Sore nipples can be one of the more common breast-feeding challenges. You certainly are not alone in this, however, you don't need to remain sore, or worse yet, in pain. Pain at any point is your bodies way of telling you something is wrong and you need to pay attention to yourself.
What causes soreness and pain?
Most commonly it is because of trouble with positioning and latch, creating friction, and proceeding them to soreness, cracks, blisters, bleeding and sometimes infections and even lose of skin.
What can be done? Here are a few quick ideas.
Most importantly, check your position and your comfort. One of my rules is to make sure mom is comfortable first. Ideally, mothers are slightly reclined, arms and shoulders lose and down, and her neck has the ability to be relaxed. With this, mothers can then bring baby to them. You don't want to try to take your breast to baby. Baby can be front-to-front with mom, being supported by mother’s arms, and mother’s arms can be supported with pillows. Use gravity to help baby get on the breast deeper, rather than sitting upright and having gravity pull baby down or away from the breast.
If we still have discomfort, we need to check baby’s latch. A good latch is vital to comfort but also to long term duration of breastfeeding. A good latch is key to effective feeding which is essential for adequate milk supply. You might need to ask someone for help with checking the latch. If someone tells you it looks good, but you have pain during or after a feed, you need to ask someone else.

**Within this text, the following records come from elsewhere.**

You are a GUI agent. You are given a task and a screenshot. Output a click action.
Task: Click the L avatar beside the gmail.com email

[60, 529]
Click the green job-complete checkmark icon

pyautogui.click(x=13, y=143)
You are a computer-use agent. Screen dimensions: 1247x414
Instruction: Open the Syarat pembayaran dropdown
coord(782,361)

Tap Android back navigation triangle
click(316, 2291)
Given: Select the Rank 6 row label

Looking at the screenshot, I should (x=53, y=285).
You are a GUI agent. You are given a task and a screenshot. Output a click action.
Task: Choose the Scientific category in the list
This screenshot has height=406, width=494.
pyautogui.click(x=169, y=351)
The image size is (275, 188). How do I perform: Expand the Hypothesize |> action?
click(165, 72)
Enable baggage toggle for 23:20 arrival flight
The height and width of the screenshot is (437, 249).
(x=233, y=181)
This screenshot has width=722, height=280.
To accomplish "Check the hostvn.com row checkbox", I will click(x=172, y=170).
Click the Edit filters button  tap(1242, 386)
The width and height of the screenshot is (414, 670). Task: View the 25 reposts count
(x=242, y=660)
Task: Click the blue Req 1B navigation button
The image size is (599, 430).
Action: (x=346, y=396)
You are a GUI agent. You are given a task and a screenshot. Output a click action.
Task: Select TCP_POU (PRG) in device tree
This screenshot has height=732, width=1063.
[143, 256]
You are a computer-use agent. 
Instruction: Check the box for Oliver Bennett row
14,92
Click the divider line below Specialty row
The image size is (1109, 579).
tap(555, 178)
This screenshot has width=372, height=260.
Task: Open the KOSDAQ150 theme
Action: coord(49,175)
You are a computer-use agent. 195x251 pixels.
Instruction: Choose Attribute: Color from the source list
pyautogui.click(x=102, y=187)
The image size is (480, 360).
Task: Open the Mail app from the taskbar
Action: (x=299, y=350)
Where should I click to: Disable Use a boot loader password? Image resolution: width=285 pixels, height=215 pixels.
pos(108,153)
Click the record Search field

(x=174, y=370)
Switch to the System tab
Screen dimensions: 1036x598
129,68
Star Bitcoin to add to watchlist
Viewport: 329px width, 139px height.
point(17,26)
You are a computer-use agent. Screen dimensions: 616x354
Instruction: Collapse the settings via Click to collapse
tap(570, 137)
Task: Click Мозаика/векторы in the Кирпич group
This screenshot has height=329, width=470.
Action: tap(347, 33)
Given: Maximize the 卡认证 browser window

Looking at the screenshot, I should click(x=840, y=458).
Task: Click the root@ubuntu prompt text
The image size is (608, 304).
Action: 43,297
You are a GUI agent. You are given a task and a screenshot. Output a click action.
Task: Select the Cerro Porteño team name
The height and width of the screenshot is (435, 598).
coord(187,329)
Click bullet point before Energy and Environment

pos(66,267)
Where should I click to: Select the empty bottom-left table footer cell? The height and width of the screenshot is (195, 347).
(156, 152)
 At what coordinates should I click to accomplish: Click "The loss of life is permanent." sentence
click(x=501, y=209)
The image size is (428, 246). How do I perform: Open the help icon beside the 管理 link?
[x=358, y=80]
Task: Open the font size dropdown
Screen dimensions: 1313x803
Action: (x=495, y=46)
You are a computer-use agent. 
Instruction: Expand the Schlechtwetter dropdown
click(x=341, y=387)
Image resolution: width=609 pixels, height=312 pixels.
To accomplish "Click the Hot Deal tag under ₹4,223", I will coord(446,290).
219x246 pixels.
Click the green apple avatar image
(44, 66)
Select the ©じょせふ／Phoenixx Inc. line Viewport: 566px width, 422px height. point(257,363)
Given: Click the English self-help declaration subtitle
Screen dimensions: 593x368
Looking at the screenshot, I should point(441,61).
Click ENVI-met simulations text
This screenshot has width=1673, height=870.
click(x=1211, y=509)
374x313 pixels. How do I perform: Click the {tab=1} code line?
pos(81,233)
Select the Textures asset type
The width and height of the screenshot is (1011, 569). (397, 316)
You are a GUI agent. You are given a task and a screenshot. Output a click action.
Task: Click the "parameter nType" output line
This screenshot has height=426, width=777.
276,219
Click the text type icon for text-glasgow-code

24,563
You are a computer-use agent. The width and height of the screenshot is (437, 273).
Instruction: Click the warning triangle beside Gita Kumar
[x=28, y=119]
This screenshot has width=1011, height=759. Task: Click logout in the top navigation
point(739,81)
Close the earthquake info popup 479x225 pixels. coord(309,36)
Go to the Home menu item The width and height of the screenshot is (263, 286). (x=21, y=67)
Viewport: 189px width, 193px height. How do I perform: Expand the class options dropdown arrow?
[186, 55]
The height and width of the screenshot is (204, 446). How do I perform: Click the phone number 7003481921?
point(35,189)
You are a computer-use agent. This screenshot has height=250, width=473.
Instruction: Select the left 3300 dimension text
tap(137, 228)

If position changes do not help with latching issues and soreness and pain are still prevailing sometimes we need to look farther into reasons and makes plans. Sometimes we can use a nipple shield to help protect the nipple and help baby to latch. It is important to get good help if needing a shield. There are important things to watch for such as fitting, proper placement, adequate milk transfer, babies output and weight gain. This is very important to know and recognize however; nipple shields are a Band-aid solution. They are not an answer, they are simply a tool to help keep the baby breastfeeding, at the breast, rather than quitting breast-feeding or going to pumping and feeding another way. It is a short term tool that needs a bigger plan.
Throw away the lanolin! For years we were told Lanolin was fabulous and all new mothers needed it. But the new research shows us, doing nothing is actually more effective than lanolin and in fact lanolin can delay healing, making things even worse for a longer period of time. Mor effectively you can apply breastmilk to the nipple or coconut oil or calendula if you want to try something else.
Do not let you nipples be wet and cold at the same time. Again, we were told for years that we should let the nipples air dry. But for mother’s with very sore, damaged nipples, the cool air can cause more harm. It is a good idea to apply heat while the nipple dries. Something like a rice sock or heating pad after baby unlatches, or even when getting out of the shower or bath, can help. This helps bring blood flow to the nipple that previously was restricted.
Soreness and pain are not considered normal for breastfeeding at any time or for any length of time. If basic positioning and latch changes do not help, it is worth having someone skilled come and have a look. They can help assess and evaluate what might be happening and help you make a plan to further overcome the struggles.